The Initial Mass Function in the most extreme star-forming environments

The origin of the distribution of stellar birth masses, known as the initial mass function (IMF), is one of the oldest unsolved problems  in astrophysics. The IMF appears to be the same everywhere in the Milky Way and in nearby galaxies, but in the past few years intriguing hints have emerged that it might be slightly more bottom-heavy in cores of massive elliptical galaxies. No one knows why.
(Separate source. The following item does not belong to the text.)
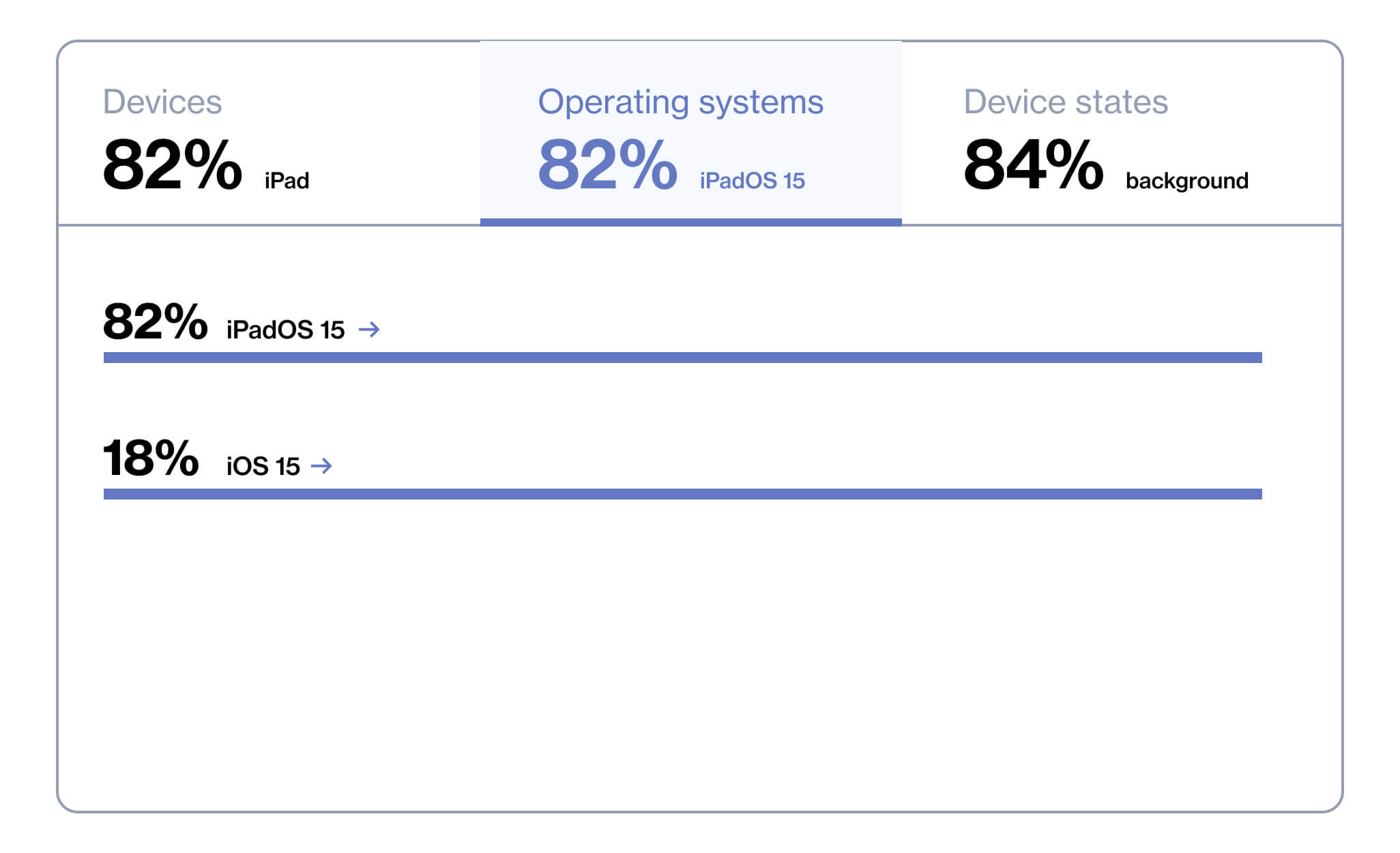This screenshot has width=1400, height=853.
Task: Click the small iPad label
Action: pos(287,181)
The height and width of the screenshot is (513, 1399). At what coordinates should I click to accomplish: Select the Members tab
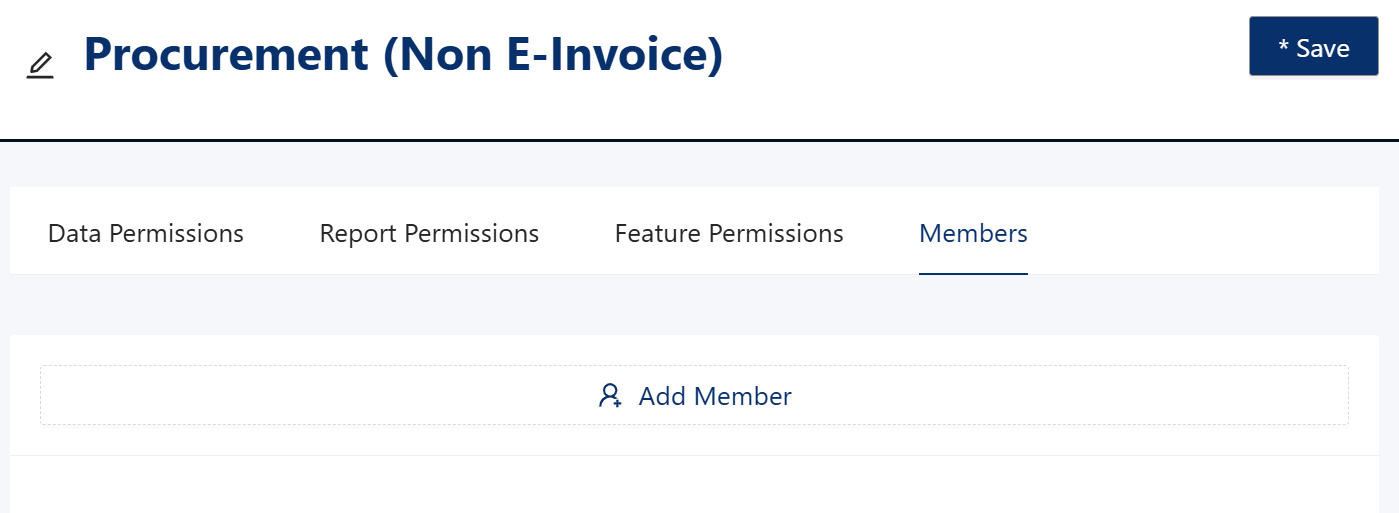pyautogui.click(x=973, y=233)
The goal of this project is to simulate the formation of star clusters including all the physics that might be relevant for the development of the IMF: turbulence, radiative feedback, protostellar outflows, and magnetic fields. These simulations will start from either conditions appropriate to the Milky Way, or those likely to have prevailed in the high-density, high-pressure star-forming environments responsible for making the stars that today lie in the densest regions of the cosmos. These simulations will use the state of the art adaptive mesh refinement radiation-MHD code ORION, and will make heavy use of large-scale supercomputing. The figure shows a series of snapshots from a previous simulation of star cluster formation done with ORION.

The simulations will permit us to explore the extent to which the difference in environment produces a difference in the mass distribution of the resulting stars. By turning on and off different pieces of physics (e.g., magnetic fields), we will be able to isolate which factors are responsible for producing the IMF we see today.